Hemingway : Portrait de l'artiste en guerrier blessé
de Jerome Charyn

critiqué par Tistou, le 17 février 2014
( - 68 ans)


La note:  étoiles
Portrait de l’artiste en guerrier blessé
Biographie d’un écrivain américain par un autre écrivain américain. Ce n’est évidemment pas purement factuel ; ça dépasse largement le cadre de l’interprétation.
On y trouve donc des données de base concernant Hemingway. Sa naissance à la littérature via le journalisme, au « Kansas City star », via sa blessure reçue sur le front italien en Juillet 1918 qui lui confère respectabilité, début de célébrité et qui lui sert dès le départ de caution morale. Ses femmes successives, son entrée en littérature progressive, le statut d’homme d’action acquis … d’office.
Une vie totalement atypique, marquée très tôt par le sceau du succès et de la célébrité, et puis, à l’automne de sa vie, les deux accidents d’avions successifs qui vont le rendre notablement diminué à la vie d’écrivain. Son dernier exil à Ketchum, dans l’Idaho, dans le genre « les écrivains se cachent pour mourir », sa décrépitude jusqu’à la balle qu’il se tire dans la tête le 2 Juillet 1961 …
On sent nettement le respect et l’admiration de Jerome Charyn pour Hemingway, « le guerrier blessé ». Par exemple dans cette citation donnée par Charyn et dans son commentaire :

« « Certains écrivains ne sont nés que pour aider un autre écrivain à écrire une seule phrase », déclarait Hemingway dans « Les vertes collines d’Afrique », et c’est là l’héroïsme d’Hemingway : à nous tous qui écrivons, il a servi de professeur. Il n’y a pas un écrivain postérieur à Hemingway qui n’ait appris de lui. Il a changé notre style, notre manière de considérer les archipels de mots et les espaces blancs infinis qui les entourent. »
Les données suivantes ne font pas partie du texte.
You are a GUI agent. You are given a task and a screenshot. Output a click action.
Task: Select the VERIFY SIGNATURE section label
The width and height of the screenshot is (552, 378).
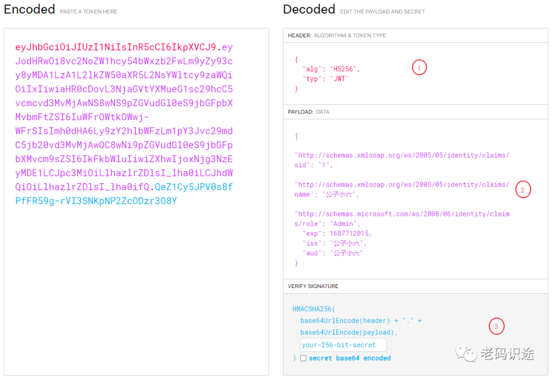313,286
L’ouvrage est agrémenté de nouvelles, d’extraits de romans qui servent à Jerome Charyn à développer ses thèses. Et ses thèses sont très favorables à Hemingway !
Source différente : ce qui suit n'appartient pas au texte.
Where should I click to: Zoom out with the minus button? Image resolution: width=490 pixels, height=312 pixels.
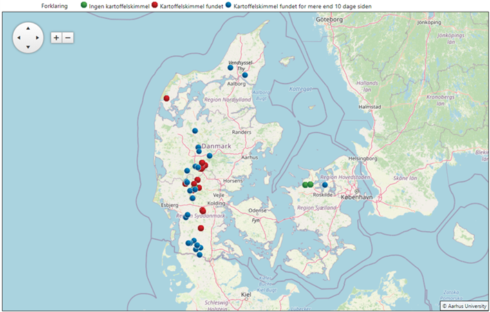(68, 37)

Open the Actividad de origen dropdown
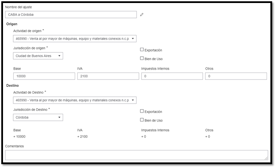click(x=75, y=39)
« C’est un écrivain qui continue à hanter notre siècle de sa prose étrange, cristalline, de ses contradictions et de ses nombreux masques : Ernest Miller Hemingway, alias « Papa », le plus étudié et le moins compris des écrivains américains, tout à la fois écrasé de louanges et sous-estimé.
Pour John O’Hara, qui a lui-même singé le style d’Hemingway dans ses propres romans et nouvelles, il était « l’auteur le plus important depuis Shakespeare ». O’Hara se trompait. Comme créateur, Hemingway ne rivalisait pas avec Shakespeare mais c’est en tant qu’individu qu’il était shakespearien, un mélange de Falstaff et du roi Lear, doté de trois fils au lieu de filles (et de quatre femmes !). Qu’importe sa sottise, son arrogance, son insanité, il débordait du cadre de sa propre vie ou de celui de toute autre personne. »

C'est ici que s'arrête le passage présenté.